Assignment: If a line in the data holds the string "computer", list it.

Supplied material:

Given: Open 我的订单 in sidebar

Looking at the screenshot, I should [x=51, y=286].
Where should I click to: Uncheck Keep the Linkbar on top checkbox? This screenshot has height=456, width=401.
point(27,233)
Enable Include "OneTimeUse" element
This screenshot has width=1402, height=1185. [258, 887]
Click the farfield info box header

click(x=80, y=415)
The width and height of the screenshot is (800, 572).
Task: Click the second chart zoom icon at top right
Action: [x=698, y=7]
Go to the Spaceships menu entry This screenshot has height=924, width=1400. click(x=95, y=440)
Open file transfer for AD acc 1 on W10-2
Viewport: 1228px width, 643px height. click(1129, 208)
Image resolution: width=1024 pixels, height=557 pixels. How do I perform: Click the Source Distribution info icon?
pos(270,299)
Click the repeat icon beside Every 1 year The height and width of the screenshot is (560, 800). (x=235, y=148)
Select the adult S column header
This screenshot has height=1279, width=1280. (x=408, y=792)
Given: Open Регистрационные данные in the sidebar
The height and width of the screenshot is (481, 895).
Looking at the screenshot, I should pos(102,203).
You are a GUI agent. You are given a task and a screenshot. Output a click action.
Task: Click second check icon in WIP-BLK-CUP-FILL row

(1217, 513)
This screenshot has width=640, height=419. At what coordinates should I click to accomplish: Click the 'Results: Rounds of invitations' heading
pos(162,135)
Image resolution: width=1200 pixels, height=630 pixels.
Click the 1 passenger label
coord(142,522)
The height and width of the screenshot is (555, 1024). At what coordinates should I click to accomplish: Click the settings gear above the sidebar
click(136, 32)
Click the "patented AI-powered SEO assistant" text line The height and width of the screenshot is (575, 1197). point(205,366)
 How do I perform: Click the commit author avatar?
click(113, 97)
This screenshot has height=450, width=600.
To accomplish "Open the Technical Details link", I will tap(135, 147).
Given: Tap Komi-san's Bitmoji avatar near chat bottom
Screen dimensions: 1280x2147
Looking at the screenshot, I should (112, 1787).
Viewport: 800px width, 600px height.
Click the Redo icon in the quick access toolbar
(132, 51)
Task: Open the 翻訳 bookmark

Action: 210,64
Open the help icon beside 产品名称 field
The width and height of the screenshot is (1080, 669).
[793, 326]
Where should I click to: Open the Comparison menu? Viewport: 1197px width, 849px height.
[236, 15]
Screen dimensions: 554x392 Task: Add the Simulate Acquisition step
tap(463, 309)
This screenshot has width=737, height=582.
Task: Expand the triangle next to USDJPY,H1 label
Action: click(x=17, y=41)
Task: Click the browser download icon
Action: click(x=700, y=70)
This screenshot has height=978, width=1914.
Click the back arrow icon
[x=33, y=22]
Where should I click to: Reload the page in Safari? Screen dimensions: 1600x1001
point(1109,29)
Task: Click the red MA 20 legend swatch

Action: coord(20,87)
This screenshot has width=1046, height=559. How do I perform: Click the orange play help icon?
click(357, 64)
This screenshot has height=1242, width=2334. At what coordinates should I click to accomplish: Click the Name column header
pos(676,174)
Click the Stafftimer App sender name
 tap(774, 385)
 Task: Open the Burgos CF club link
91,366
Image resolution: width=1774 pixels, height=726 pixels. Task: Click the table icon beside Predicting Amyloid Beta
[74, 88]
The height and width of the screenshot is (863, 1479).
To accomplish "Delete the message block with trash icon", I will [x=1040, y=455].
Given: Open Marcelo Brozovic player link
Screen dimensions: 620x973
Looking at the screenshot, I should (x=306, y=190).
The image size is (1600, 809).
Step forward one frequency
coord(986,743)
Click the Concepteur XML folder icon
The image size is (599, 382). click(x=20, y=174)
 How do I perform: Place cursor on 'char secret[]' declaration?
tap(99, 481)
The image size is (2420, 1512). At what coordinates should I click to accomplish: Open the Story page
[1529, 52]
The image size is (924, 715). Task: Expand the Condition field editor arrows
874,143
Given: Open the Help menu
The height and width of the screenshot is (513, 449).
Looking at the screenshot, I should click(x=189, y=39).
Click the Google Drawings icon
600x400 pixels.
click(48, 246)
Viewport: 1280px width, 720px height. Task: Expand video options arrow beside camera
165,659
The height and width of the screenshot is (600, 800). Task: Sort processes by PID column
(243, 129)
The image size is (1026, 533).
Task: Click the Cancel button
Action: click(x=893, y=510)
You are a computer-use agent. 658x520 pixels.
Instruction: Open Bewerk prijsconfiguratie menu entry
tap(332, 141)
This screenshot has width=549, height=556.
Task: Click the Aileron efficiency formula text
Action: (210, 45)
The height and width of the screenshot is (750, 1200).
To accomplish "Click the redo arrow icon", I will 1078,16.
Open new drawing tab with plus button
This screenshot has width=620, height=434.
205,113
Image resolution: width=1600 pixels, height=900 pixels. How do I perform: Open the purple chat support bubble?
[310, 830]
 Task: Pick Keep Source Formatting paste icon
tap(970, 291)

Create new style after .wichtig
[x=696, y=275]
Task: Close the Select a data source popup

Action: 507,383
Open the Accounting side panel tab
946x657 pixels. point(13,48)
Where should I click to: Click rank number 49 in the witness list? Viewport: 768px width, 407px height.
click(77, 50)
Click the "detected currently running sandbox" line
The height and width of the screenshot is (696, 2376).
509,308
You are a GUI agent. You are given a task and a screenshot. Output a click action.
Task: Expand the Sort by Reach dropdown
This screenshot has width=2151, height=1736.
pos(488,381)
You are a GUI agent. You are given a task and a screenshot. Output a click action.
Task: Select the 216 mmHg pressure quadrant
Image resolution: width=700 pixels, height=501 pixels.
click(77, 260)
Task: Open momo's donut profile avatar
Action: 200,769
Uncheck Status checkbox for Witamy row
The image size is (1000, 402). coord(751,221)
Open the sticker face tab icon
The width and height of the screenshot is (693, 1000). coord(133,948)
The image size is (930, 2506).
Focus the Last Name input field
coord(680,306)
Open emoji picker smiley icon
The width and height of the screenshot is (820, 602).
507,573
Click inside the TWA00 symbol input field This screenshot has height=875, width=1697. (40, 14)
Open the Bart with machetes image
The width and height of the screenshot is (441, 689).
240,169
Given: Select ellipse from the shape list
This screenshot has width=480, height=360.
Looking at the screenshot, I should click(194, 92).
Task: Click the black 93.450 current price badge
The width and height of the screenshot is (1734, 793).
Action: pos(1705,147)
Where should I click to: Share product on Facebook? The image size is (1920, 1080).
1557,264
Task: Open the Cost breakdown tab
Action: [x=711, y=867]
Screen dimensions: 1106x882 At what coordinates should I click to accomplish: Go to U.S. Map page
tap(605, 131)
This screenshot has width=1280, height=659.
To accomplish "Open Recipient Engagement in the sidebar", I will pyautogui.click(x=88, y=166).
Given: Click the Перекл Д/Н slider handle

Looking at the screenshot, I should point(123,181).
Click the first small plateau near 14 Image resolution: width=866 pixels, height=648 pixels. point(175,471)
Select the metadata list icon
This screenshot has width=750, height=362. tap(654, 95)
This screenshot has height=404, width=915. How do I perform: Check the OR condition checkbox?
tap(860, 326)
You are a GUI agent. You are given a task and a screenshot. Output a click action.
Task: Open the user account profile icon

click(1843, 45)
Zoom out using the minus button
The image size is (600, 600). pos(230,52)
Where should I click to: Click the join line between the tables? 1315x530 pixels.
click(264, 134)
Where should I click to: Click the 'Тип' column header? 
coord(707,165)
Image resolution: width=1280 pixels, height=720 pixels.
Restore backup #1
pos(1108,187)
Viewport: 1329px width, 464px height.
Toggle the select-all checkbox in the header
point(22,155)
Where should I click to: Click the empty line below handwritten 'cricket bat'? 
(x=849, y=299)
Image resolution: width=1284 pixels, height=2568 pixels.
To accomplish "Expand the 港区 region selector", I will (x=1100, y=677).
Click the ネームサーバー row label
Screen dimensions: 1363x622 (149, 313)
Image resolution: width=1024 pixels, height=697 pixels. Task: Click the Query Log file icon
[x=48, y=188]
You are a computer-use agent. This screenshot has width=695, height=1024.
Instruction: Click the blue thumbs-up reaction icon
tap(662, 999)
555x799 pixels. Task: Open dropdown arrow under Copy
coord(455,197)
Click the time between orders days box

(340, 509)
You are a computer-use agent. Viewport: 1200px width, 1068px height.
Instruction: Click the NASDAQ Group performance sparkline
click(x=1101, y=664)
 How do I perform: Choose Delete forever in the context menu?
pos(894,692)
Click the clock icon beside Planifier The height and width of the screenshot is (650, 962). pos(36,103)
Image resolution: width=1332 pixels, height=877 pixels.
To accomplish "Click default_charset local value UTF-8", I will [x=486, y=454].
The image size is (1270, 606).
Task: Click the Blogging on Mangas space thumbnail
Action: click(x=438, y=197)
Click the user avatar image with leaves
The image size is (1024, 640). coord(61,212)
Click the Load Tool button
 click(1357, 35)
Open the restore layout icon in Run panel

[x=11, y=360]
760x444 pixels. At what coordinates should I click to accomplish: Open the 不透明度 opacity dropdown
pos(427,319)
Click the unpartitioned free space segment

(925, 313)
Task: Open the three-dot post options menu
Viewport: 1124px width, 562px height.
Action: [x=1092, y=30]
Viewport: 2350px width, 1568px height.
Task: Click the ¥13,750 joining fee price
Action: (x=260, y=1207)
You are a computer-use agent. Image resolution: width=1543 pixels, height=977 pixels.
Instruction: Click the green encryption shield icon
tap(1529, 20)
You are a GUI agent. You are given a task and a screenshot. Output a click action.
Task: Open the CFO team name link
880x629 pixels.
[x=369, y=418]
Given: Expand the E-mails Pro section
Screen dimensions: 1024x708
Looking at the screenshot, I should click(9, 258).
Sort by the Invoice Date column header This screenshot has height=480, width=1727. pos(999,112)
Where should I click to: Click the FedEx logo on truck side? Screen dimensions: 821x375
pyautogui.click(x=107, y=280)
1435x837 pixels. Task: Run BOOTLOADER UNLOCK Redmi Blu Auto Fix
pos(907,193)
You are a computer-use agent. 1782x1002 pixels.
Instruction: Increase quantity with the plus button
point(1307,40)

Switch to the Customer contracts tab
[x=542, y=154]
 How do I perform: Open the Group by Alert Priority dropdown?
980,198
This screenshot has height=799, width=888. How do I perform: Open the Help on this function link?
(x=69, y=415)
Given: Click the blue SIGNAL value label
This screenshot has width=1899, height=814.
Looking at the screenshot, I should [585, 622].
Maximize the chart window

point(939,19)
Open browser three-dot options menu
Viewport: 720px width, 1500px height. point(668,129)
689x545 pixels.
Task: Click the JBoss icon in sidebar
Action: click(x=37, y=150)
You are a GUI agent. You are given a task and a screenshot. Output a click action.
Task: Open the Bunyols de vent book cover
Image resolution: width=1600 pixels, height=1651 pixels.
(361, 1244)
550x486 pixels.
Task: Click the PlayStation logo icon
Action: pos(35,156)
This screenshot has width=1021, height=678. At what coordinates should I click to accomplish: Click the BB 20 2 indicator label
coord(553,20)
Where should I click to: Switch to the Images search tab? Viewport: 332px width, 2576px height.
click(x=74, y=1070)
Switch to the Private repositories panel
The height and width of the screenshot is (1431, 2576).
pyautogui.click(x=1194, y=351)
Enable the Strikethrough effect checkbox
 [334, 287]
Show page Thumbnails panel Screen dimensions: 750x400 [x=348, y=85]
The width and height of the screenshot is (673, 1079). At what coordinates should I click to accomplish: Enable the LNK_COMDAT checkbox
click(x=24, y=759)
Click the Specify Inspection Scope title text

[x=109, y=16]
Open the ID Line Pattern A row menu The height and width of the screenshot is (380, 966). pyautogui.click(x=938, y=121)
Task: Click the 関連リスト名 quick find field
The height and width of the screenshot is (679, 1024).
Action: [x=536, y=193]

Your response:
You are a computer-use agent. 658x520 pixels.
You are a computer-use agent. This screenshot has width=695, height=1024.
You are a computer-use agent. Viewport: 1200px width, 1068px height.
You are a computer-use agent. Image resolution: width=1543 pixels, height=977 pixels.
You are a computer-use agent. 1782x1002 pixels.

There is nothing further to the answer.